Yeni başlayan iki santralin inşası bitene kadar hedeflenen büyümeyi ‘daha fazla para ödemeden’ desteklemenin tek yolu da tasarruf ve verimli kullanma.
Türkiye, elektrik düğmelerinin üzerine ‘lüzumsuzsa söndür’ yazmakla tasarruf sağlayamadı. Kayıp-kaçak enerjinin faturasını abonelere ödeterek açığı kapatmak da sorunu çözmüyor. Yeni yöntemler gerekiyor.

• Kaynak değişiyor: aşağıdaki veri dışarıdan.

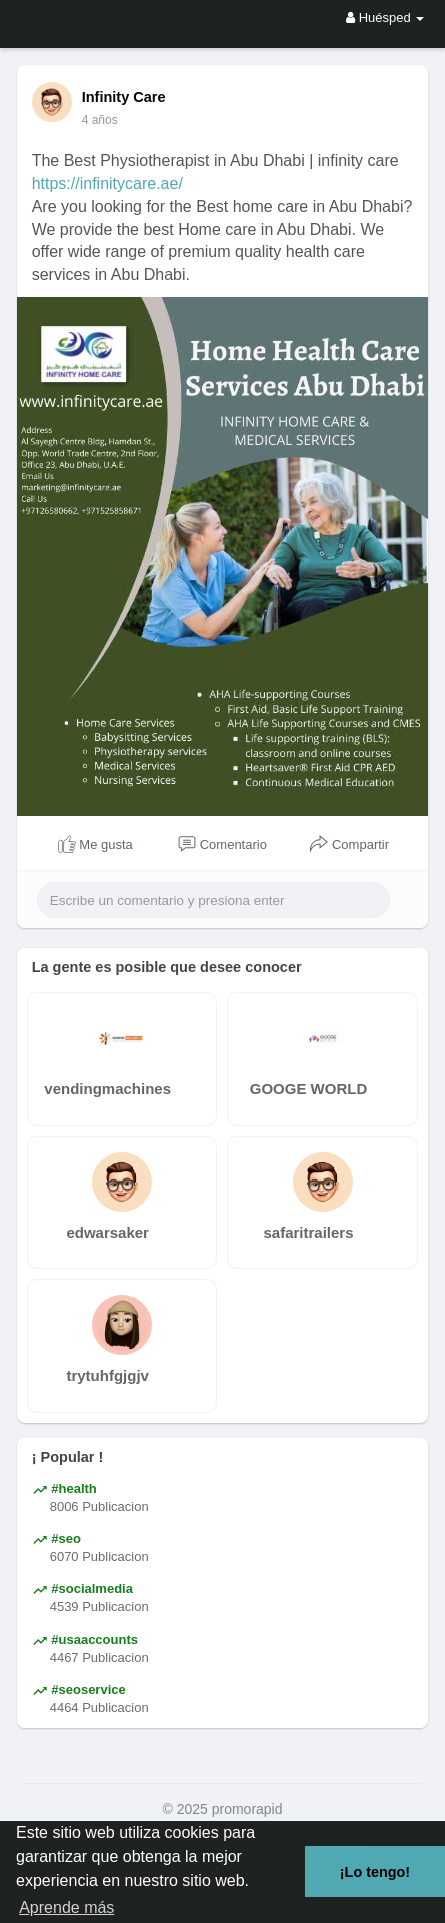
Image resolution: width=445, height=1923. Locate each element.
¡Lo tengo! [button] (375, 1872)
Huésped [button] (385, 17)
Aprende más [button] (66, 1907)
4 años (100, 120)
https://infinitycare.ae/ (107, 183)
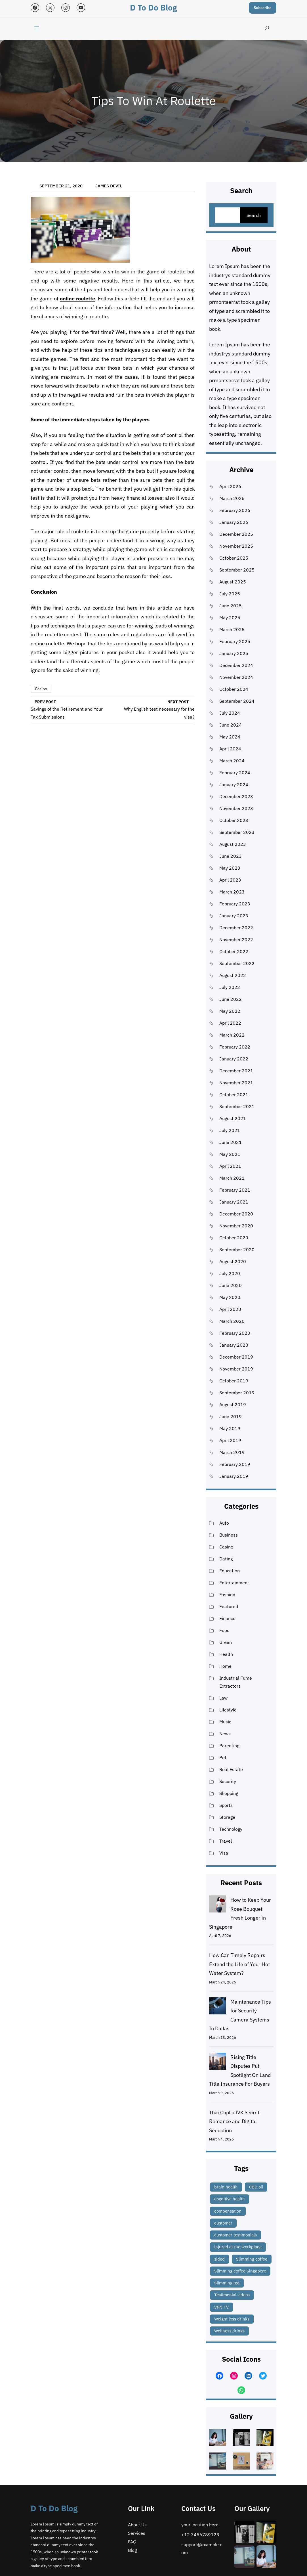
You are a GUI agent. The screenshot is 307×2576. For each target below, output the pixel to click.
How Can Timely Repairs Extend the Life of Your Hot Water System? (239, 1964)
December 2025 (236, 534)
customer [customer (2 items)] (223, 2223)
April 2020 (230, 1309)
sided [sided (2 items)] (219, 2259)
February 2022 (234, 1047)
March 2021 (232, 1178)
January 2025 (233, 653)
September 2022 (237, 963)
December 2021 (236, 1070)
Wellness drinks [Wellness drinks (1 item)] (229, 2331)
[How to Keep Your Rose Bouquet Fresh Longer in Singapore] (217, 1905)
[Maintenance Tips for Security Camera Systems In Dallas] (217, 2007)
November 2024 (236, 677)
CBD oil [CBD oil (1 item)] (256, 2187)
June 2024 (230, 725)
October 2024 (233, 689)
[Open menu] (37, 28)
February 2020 (234, 1333)
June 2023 (230, 856)
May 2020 (229, 1297)
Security (227, 1781)
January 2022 (233, 1059)
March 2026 (232, 498)
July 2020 (229, 1273)
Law (223, 1698)
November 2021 (236, 1082)
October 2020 (233, 1237)
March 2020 (232, 1321)
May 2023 (229, 868)
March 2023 (232, 892)
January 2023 (233, 915)
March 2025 (232, 629)
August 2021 (232, 1118)
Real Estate (231, 1769)
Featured (228, 1606)
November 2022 (236, 939)
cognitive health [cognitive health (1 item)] (229, 2199)
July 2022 (229, 987)
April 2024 (230, 749)
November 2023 (236, 808)
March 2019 (232, 1452)
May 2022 (229, 1011)
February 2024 (234, 772)
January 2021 (233, 1202)
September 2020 (237, 1249)
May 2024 (229, 737)
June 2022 (230, 999)
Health (226, 1654)
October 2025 (233, 558)
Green (225, 1642)
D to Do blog (153, 7)
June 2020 (230, 1285)
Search (254, 215)
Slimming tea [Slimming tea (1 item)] (226, 2283)
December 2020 (236, 1214)
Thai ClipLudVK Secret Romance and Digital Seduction (234, 2121)
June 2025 (230, 605)
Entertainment (234, 1582)
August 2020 (232, 1261)
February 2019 (234, 1464)
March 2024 (232, 760)
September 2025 (237, 570)
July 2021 (229, 1130)
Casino (41, 688)
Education (229, 1570)
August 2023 (232, 844)
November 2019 (236, 1369)
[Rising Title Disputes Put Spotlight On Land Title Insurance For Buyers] (217, 2063)
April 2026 (230, 486)
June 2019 (230, 1416)
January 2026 (233, 522)
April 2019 (230, 1440)
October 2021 (233, 1094)
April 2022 (230, 1023)
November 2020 (236, 1226)
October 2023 (233, 820)
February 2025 (234, 641)
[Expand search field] (267, 28)
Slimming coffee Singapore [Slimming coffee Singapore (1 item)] (240, 2271)
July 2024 (229, 713)
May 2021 (229, 1154)
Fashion (227, 1594)
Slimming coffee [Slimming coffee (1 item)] (251, 2259)
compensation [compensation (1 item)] (227, 2211)
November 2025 (236, 546)
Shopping (228, 1793)
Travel (225, 1841)
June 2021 (230, 1142)
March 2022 (232, 1035)
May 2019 (229, 1428)
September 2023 (237, 832)
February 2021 (234, 1190)
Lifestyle (228, 1710)
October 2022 (233, 951)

Bu plan ‘hedef’ belirliyor, yol haritasını çiziyor.
Yoldaki trafiği düzenlemek, takvimi tutturacak hızı ve hedeflere ulaşılmasını sağlayacak ‘somut eylemleri’ planlamak, Başbakan’ın yanında kendi alanlarındaki brifingleri veren bakanların görevi.
8Önümüzdeki 4 yılda yeni enerji kaynağımız olmayacağına göre, satın aldığımız pahalı enerjiyi nasıl verimli kullanacağız?

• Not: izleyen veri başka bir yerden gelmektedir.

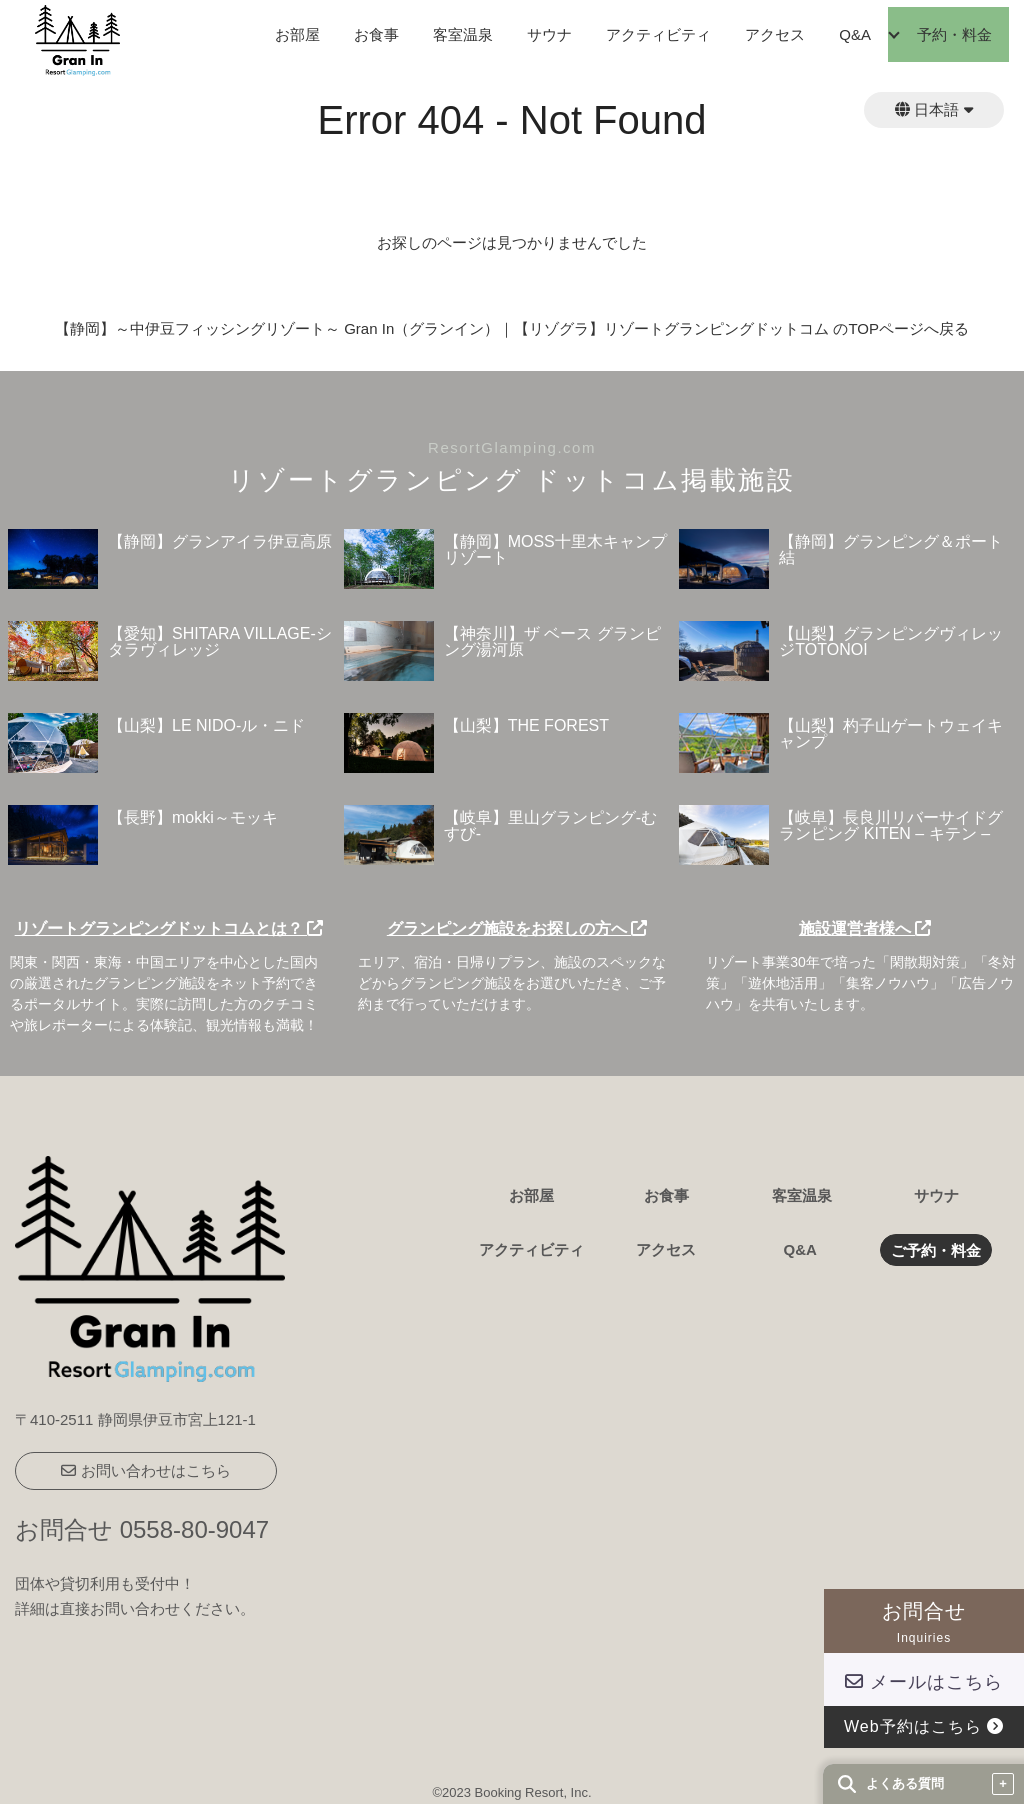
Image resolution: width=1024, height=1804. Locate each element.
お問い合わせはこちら (145, 1470)
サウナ (549, 34)
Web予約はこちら (924, 1726)
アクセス (775, 34)
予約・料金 (954, 34)
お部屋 (297, 34)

8Bin dolarlık cep telefonu veya küresel bir otomobil markası üretemeyeceğimize göre bunların dışındaki hangi alanları yerlileştirebilir, hangi alanlarda ‘rekabet edebilecek yerli ürün’ çıkarabiliriz?
8Kamu alımlarında ‘yerli malı’ almakla ‘kalitesizliğe’ düşmemeyi nasıl başarırız?

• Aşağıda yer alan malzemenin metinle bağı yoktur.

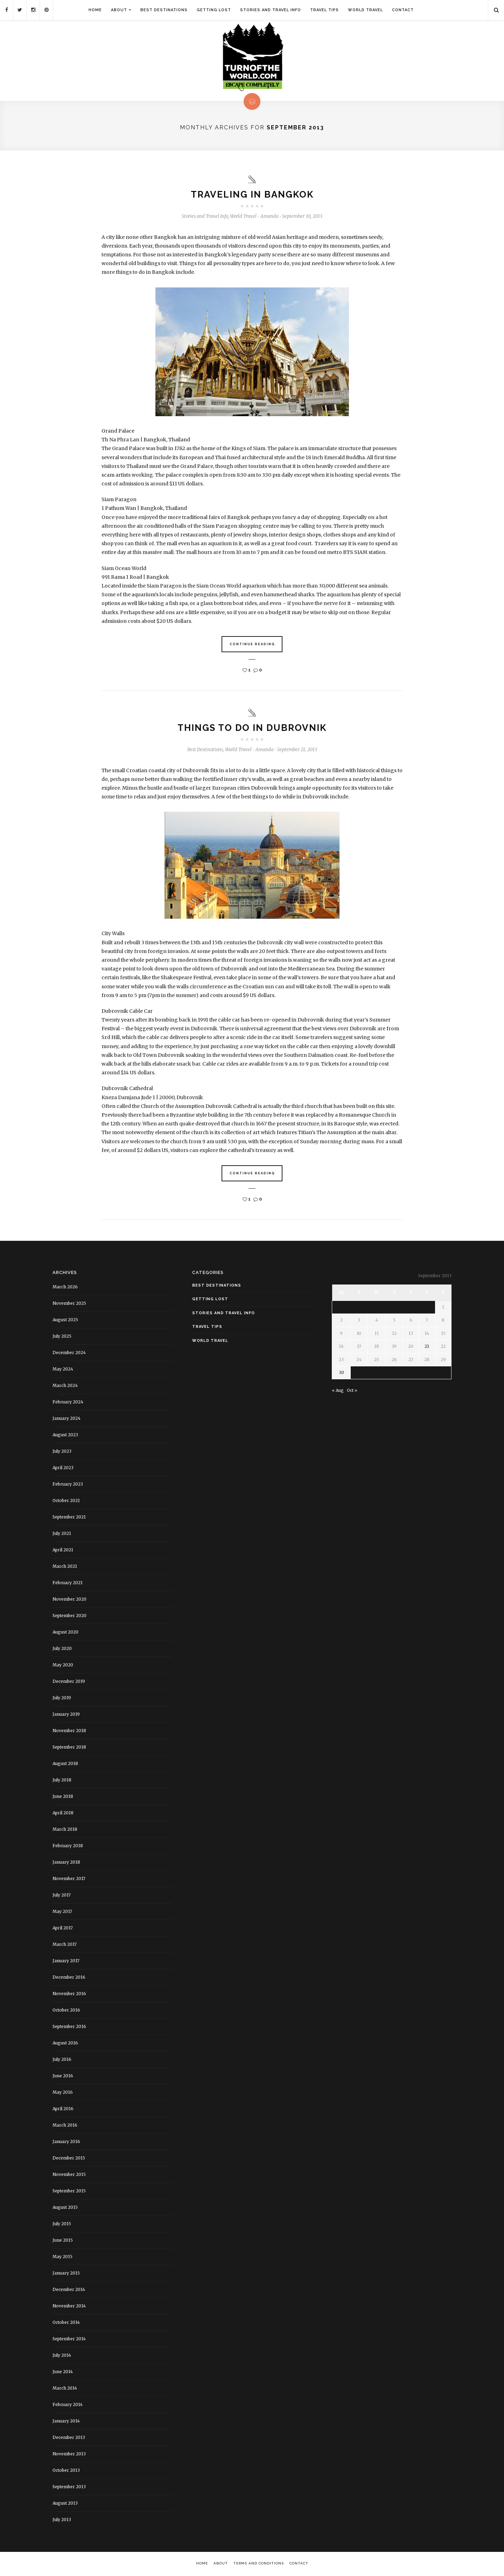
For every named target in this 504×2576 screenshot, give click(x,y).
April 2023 (63, 1467)
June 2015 (62, 2240)
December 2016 (68, 1977)
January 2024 (66, 1418)
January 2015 (66, 2273)
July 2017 (61, 1895)
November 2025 (69, 1303)
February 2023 (67, 1484)
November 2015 (69, 2174)
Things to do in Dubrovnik (252, 728)
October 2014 (66, 2322)
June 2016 (62, 2075)
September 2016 (69, 2026)
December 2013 (68, 2437)
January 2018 (66, 1862)
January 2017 (65, 1960)
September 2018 (69, 1747)
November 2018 (69, 1730)
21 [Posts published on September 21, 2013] (427, 1346)
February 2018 (67, 1845)
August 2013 (65, 2503)
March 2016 (64, 2125)
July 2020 (62, 1648)
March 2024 (65, 1385)
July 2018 (61, 1779)
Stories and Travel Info (270, 10)
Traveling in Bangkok (252, 194)
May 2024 (62, 1369)
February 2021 (67, 1582)
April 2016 (63, 2108)
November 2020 (69, 1599)
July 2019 (61, 1697)
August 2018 (65, 1763)
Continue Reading (252, 644)
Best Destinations (164, 10)
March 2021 (64, 1566)
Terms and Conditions (258, 2563)
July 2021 (61, 1533)
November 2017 (68, 1878)
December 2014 (68, 2289)
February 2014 (67, 2404)
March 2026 (65, 1286)
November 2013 (69, 2453)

8Ar-Ge veya kredi desteğinin üretime gidip gitmediğini nasıl ölçer, nasıl denetleriz?
Öncelikle her bakanlığın bir ‘envanter’ çıkarmaya ihtiyacı var.
-Ürün ve hizmet alım kalemlerimiz neler?
-Ne için ne kadar harcama yapıyoruz?
-Bu kalemlerden ne kadarı yerli, ne kadarı ithal?
-Yerli ürün ve hizmetlerin ne kadarı hangi nitelikte?
-İthal ürün ve hizmetlerin hangilerini yerlileştirebiliriz?
-İthal ürün ve hizmetlerin hangilerini yerlileştirmek ‘zorundayız’?
Son soru özellikle ‘yazılım’ için ayrı bir önem taşıyor. Hem yeni teknolojide gelişme zorunluluğu, hem de ‘ulusal bilgi güvenliği’ için...
Bunlar sorulardan sadece birkaçı...
Plan ortada, şimdi ‘eylem’ zamanı.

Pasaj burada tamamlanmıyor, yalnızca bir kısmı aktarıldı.